I jerked the lead ropes then urged him and the team on past me. Uncle Ern
headed off into the low sun toward his barn. Beaming, he moved as if to
lift his hand. The ropes rippled, cutting his wave short as the chestnut
mare jerked her head back. Ern just roared. I chuckled too as the team
thundered by me, flipping manes and tails after the clattering machine.
Our echoless laughter floated up with the stirring dust of the dry road.
I was anxious to see my new sister for
the first time-Afton, Papa named her, after
the town in Wyoming where he worked last winter. It would be a grand family
supper: fresh trout and corn-on-the-cob to stick in your teeth and homemade
biscuits, smothered in butter right from the churn, washed down with raw
milk chilled in the ice box I'd just filled with an ice block from our
sawdust pit. I'd rather play with my cousins than haul heavy ice. They
loved hide and seek or run, sheep, run. I wanted to show little John E.
how the big boys pulled sticks. Lazy summer days were meant for fishing
for trout near as big as the migrating geese. My brothers and I would take
our bamboo poles and homemade hooks and catch a dozen along those bottomlands
where the stream ran fast and clear. Or we'd try to turn our freckled faces
into bronzed bodies, then cool the sizzling skin with a launch from the
rope swing hanging from the willow over the pool.
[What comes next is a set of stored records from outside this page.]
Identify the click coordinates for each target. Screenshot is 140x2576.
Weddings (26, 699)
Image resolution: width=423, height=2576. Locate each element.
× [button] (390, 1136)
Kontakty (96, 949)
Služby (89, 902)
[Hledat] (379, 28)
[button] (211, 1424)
Uncle Ern rushed off west toward the
bend beyond the trestle, straining and jerking against the horses. My cows
lumbered on ahead east as I trailed. They were anxious to be milked. Swallows
skimmed along the stream seeking mosquitoes. A whistle wailed behind me
from the growling evening freight on the Oregon Short Line beyond the river
heading from the north for Logan across the valley to the east. Its huffing
sigh was lost among the chirping and buzzing and chatter of the summer
afternoon. Smoke from the distant locomotive rose like a dark Chinese dragon
to chase the sunlit clouds drifting eastward toward the reddening darkness.
Clattering cars crawled up the river and down the valley, leaving a wake
spreading across the ripe wheat fields like a boat riding on a golden sea.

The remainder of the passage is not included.